## TASK BRIEF
Within the entries below, output exactly the lines between the line containing "Themewizz (357, 2498)" and the line containing "[presentation] (20, 281)", inclusive, and omit any picture.

## Records from a collection
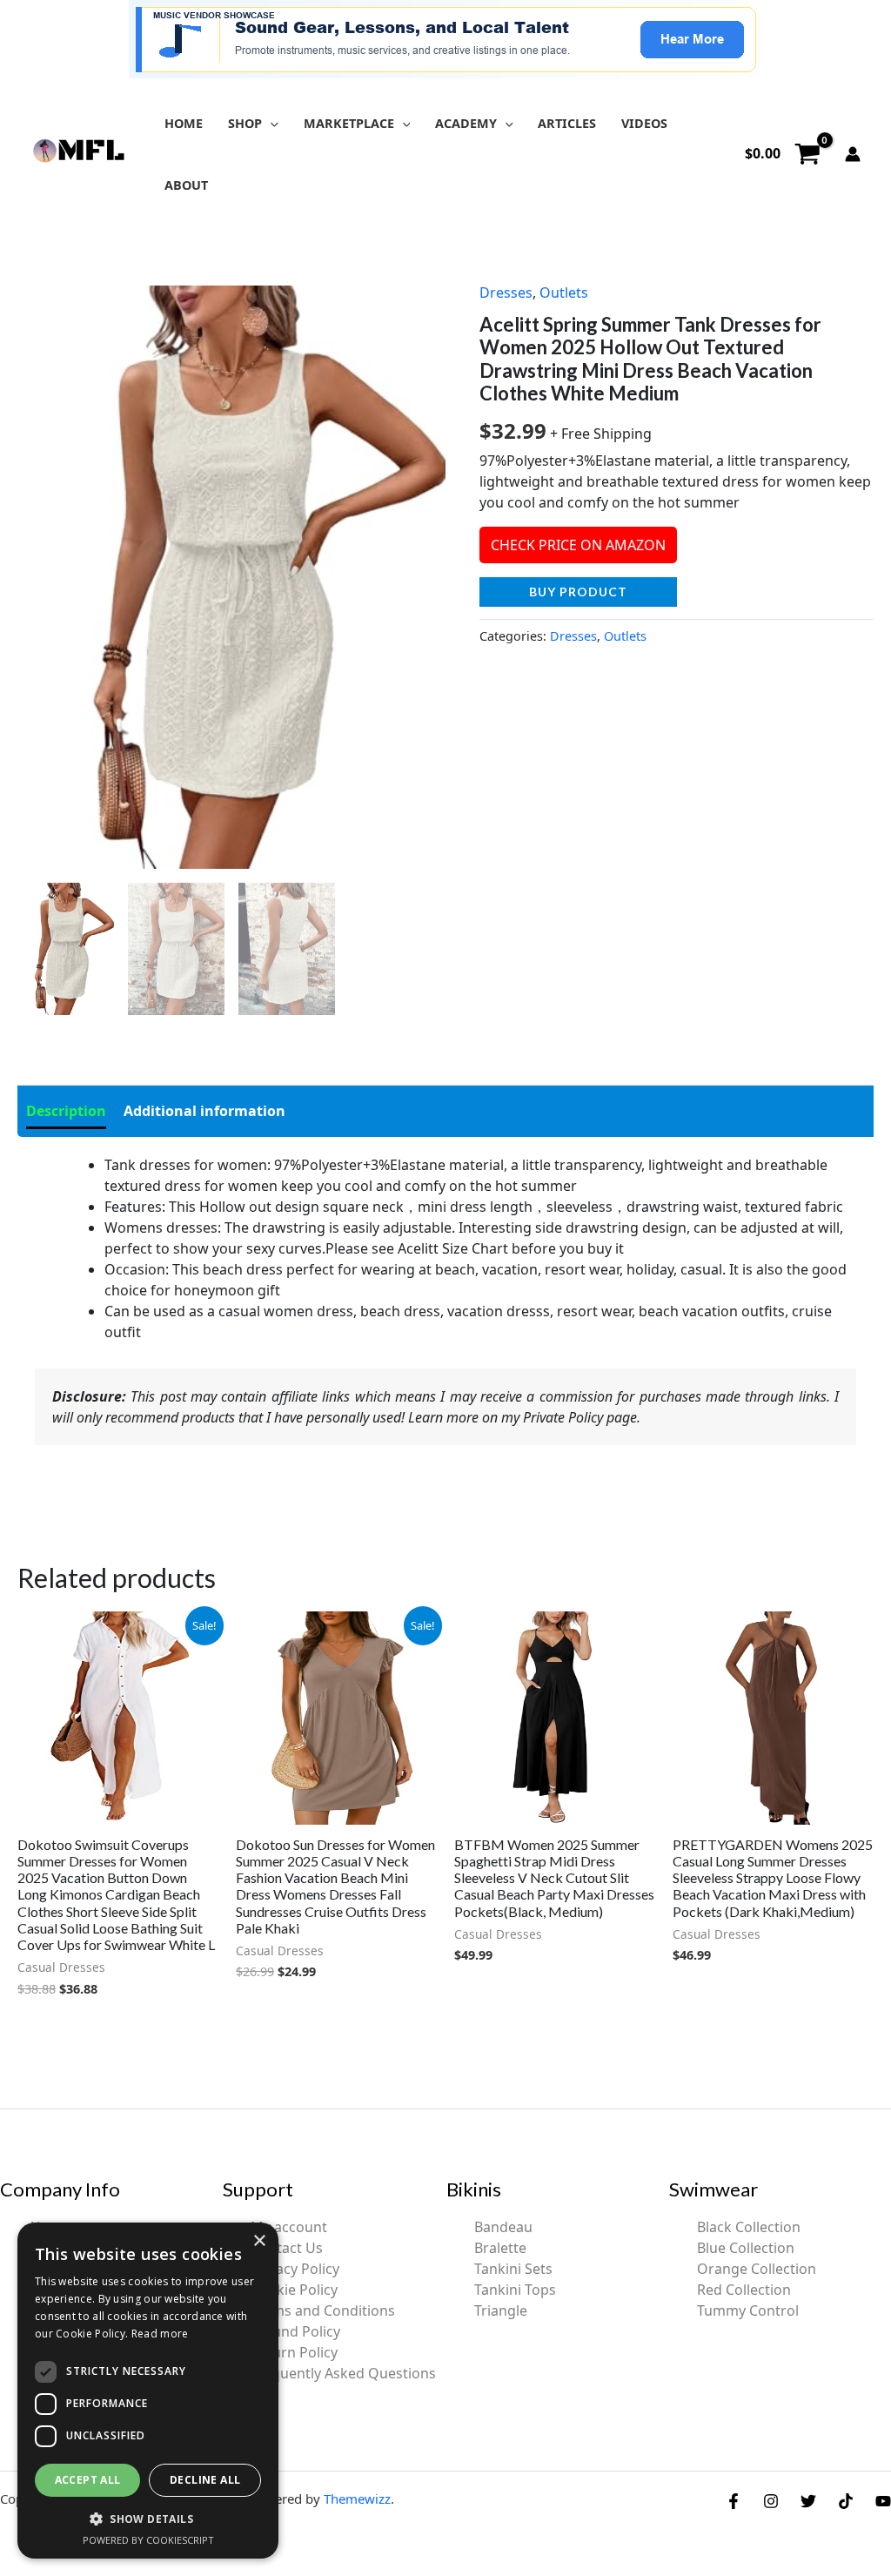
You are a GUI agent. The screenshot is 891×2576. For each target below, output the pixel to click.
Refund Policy (295, 2331)
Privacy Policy (295, 2268)
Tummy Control (748, 2310)
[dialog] (147, 2391)
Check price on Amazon (578, 545)
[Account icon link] (853, 154)
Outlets (563, 292)
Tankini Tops (515, 2289)
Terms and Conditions (323, 2310)
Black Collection (749, 2226)
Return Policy (294, 2352)
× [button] (258, 2241)
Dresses (506, 292)
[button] (270, 123)
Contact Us (287, 2247)
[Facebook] (733, 2501)
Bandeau (503, 2226)
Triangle (500, 2310)
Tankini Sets (513, 2268)
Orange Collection (756, 2268)
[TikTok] (846, 2501)
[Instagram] (771, 2501)
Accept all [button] (88, 2479)
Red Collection (744, 2289)
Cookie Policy (294, 2289)
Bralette (500, 2247)
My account (289, 2226)
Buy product (578, 591)
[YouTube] (883, 2501)
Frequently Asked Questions (343, 2373)
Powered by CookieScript (148, 2539)
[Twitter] (808, 2501)
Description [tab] (66, 1110)
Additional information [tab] (204, 1110)
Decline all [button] (205, 2479)
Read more (160, 2333)
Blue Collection (745, 2247)
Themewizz (357, 2498)
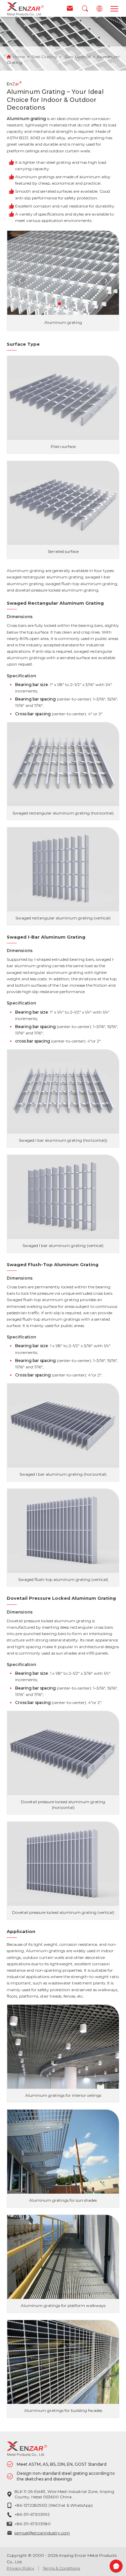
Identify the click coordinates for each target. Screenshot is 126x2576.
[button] (59, 304)
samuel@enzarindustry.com (42, 2532)
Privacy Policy (20, 2568)
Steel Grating (44, 56)
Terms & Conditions (61, 2568)
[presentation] (20, 281)
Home (19, 56)
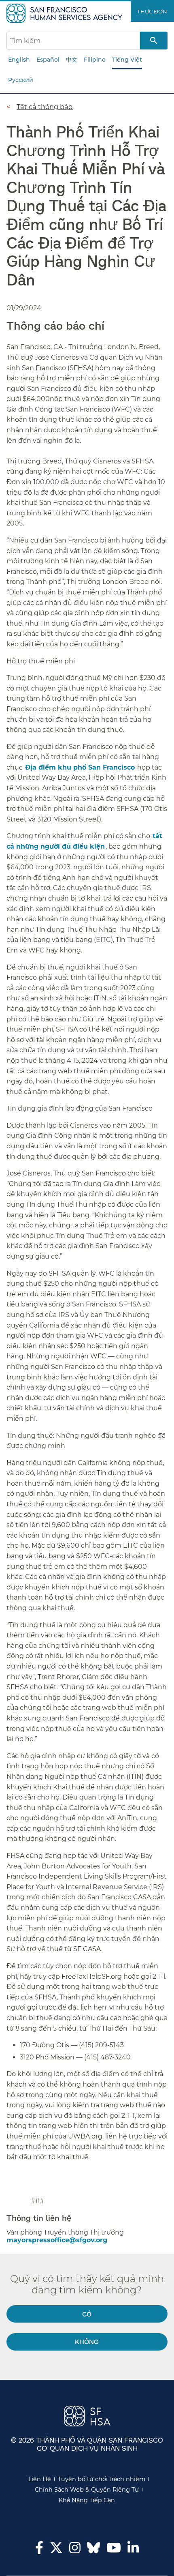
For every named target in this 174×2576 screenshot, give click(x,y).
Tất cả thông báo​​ (45, 107)
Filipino (95, 59)
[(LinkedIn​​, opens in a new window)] (133, 2550)
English (19, 59)
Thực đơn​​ (152, 11)
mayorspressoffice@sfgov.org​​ (57, 2240)
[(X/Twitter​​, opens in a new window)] (56, 2550)
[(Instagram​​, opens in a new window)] (75, 2550)
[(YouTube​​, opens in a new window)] (113, 2550)
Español (47, 59)
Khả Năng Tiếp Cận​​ (87, 2500)
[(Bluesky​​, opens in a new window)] (93, 2552)
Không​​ (87, 2341)
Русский (20, 80)
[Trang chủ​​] (65, 12)
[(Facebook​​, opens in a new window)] (39, 2550)
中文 (71, 59)
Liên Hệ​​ (39, 2479)
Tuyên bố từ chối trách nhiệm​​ (102, 2479)
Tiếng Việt (127, 59)
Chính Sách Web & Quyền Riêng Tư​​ (87, 2489)
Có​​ (87, 2314)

## OUTPUT FOR THIS TASK
Themewizz (357, 2498)
Identify the click coordinates for each target. Screenshot is 126x2576.
[button] (59, 304)
samuel@enzarindustry.com (42, 2532)
Privacy Policy (20, 2568)
Steel Grating (44, 56)
Terms & Conditions (61, 2568)
[presentation] (20, 281)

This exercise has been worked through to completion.